=== Section Start ===

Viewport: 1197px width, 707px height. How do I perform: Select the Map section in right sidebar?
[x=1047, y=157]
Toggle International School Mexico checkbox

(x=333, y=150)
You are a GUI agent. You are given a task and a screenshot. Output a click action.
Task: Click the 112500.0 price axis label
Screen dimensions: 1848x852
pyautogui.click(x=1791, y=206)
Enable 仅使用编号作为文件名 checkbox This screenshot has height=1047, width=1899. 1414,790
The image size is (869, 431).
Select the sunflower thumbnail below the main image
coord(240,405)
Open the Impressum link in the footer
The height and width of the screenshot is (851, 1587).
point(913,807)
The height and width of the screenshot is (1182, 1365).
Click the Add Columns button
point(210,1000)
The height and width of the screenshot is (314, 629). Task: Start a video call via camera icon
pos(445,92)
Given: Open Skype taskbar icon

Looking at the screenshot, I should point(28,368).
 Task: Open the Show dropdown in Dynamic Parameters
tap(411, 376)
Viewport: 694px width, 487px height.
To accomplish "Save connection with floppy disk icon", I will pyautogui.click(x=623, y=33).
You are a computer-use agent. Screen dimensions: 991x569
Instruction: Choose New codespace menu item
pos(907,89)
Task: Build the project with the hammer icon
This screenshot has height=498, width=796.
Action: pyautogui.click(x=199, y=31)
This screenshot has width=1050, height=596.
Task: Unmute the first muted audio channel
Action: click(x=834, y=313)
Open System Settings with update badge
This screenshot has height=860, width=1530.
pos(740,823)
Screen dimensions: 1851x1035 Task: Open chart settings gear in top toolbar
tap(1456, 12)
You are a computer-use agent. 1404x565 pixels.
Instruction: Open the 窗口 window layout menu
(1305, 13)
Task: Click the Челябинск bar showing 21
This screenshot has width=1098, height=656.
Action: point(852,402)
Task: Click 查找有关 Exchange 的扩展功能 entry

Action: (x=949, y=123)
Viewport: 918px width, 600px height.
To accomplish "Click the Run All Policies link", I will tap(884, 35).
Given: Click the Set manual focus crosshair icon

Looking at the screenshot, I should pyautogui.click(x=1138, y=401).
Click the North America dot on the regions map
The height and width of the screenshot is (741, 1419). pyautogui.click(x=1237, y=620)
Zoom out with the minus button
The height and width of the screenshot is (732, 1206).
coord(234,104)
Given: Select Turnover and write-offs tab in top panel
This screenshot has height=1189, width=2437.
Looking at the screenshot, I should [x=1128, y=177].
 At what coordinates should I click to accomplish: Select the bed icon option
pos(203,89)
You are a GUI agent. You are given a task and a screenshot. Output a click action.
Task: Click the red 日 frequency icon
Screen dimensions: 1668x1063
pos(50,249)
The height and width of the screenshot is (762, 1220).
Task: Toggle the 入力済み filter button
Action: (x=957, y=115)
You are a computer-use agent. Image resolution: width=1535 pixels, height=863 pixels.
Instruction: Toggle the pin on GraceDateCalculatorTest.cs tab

=== Section End ===

From the listing above, repeat exactly the lines starting at the line that includes "Toggle International School Mexico checkbox" and ending at the line that includes "You are a computer-use agent. Screen", with nothing outside that span.

Toggle International School Mexico checkbox

(x=333, y=150)
You are a GUI agent. You are given a task and a screenshot. Output a click action.
Task: Click the 112500.0 price axis label
Screen dimensions: 1848x852
pyautogui.click(x=1791, y=206)
Enable 仅使用编号作为文件名 checkbox This screenshot has height=1047, width=1899. 1414,790
The image size is (869, 431).
Select the sunflower thumbnail below the main image
coord(240,405)
Open the Impressum link in the footer
The height and width of the screenshot is (851, 1587).
point(913,807)
The height and width of the screenshot is (1182, 1365).
Click the Add Columns button
point(210,1000)
The height and width of the screenshot is (314, 629). Task: Start a video call via camera icon
pos(445,92)
Given: Open Skype taskbar icon

Looking at the screenshot, I should point(28,368).
 Task: Open the Show dropdown in Dynamic Parameters
tap(411, 376)
Viewport: 694px width, 487px height.
To accomplish "Save connection with floppy disk icon", I will pyautogui.click(x=623, y=33).
You are a computer-use agent. Screen dimensions: 991x569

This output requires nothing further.